Monday, February 28, 2011

WE DESERVE THE BLAME FOR ANTI-ARABISM

If you want to read the most articulate, most long-awaited reality column about democracy in the Middle East, I recommend that you access the New York Times of February 27th for the column by Nicholas Kristoff. He was on the ground in Egypt and he saw first-hand what the word democracy means to these people, and how wrong we have all been with our “idees fixes” about the Arab/Muslim world. In fact, we have been very wrong and it is time to make amends.

Kristoff cites British Prime Minister David Cameron, who is no screaming radical: “he forthrightly acknowledged that for too long Britain had backed authoritarian regimes to achieve stability. He acknowledged that his country had bought into the bigoted notion “that Arabs or Muslims can’t do democracy.” And he added: “For me, that’s a prejudice that borders on racism. It’s offensive and wrong, and it’s simply not true.” The light has finally shone.

I have been trying myself to square my notions of Arab intellectual poverty and backwardness and radical Islamism, with the faces of thousands of young Tunisians, then Egyptians, then Bahrainis, who are the farthest thing from rabid jihadists. It seems to suit our personal purposes to label them all as suicide bombers, Islamist militants and America-haters. Far too easy because it gets us off the hook. We have always known and have been complicit in maintaining all of it, that there is literally no democracy anywhere in the Arab world. From Morocco to Yemen, from Syria to Saudi Arabia, despotic rule is the norm. Kings and Emirs and Ayatollahs, and in the case of Iran, the despotism of the Revolutionary Guard, abetted by the Ayatollahs... There is enough blame to go around, with oil-needy first world countries so perilously in need that they want only one thing: stability.

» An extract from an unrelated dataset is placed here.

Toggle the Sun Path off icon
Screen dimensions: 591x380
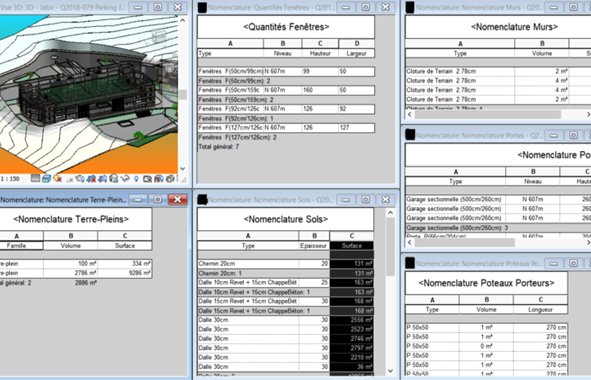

But one man’s stability is another man’s tyranny. We must not continue to believe that everyone in the Arab world is a compliant, willing servant of his non-elected masters. To believe that there are great masses of illiterates who are easily governed by dictators is to ignore the reality that has been exposed by these utterly spontaneous revolutions. Maybe the arrival of Facebook and Twitter has demonstrated to all of us that these people are aware and ready for change.

Obama seems to have decided in favour of the new realism. He trod carefully with Mubarak until that man relieved himself of the presidency. Now he is openly calling for the removal of Khaddaffi. Will there be more? Can the Saudis possibly maintain their feudal hold on their 15th century Wahabbi country? They are already dishing out goodies to their people and hinting at reform. Until the rest of the Western World says publicly what David Cameron has said, there will be tension. Worse, without western support the tide of the new Arab democracy could turn in a hostile direction.

I do not believe that the radicals will benefit from democracy. Hamas and Hezbollah and the Muslim Brotherhood will be dispatched to the trash bin of obsolescence, because these new revolutionaries know the old ways are self-destructive. We worry too, and I wrote about it several weeks ago, that a power vacuum would leave these countries vulnerable to even more authoritarian government. Maybe I was too quick to judge. They seem ready and able and are forming their own provisional councils and are starting to construct the kind of democracy they believe they deserve.

I am cautioning myself not to let my hopes rise too high. Revolution can beget many sinister children. But if you read back into Kristoff’s insightful peace you will see that he invokes history, reminding readers that it took more than six years from the end of the American Revolution to establish a stable government.

What is needed most is encouragement. A new day is dawning and the oil moguls had better reconsider their strategy. Reconsider or get done like dinner.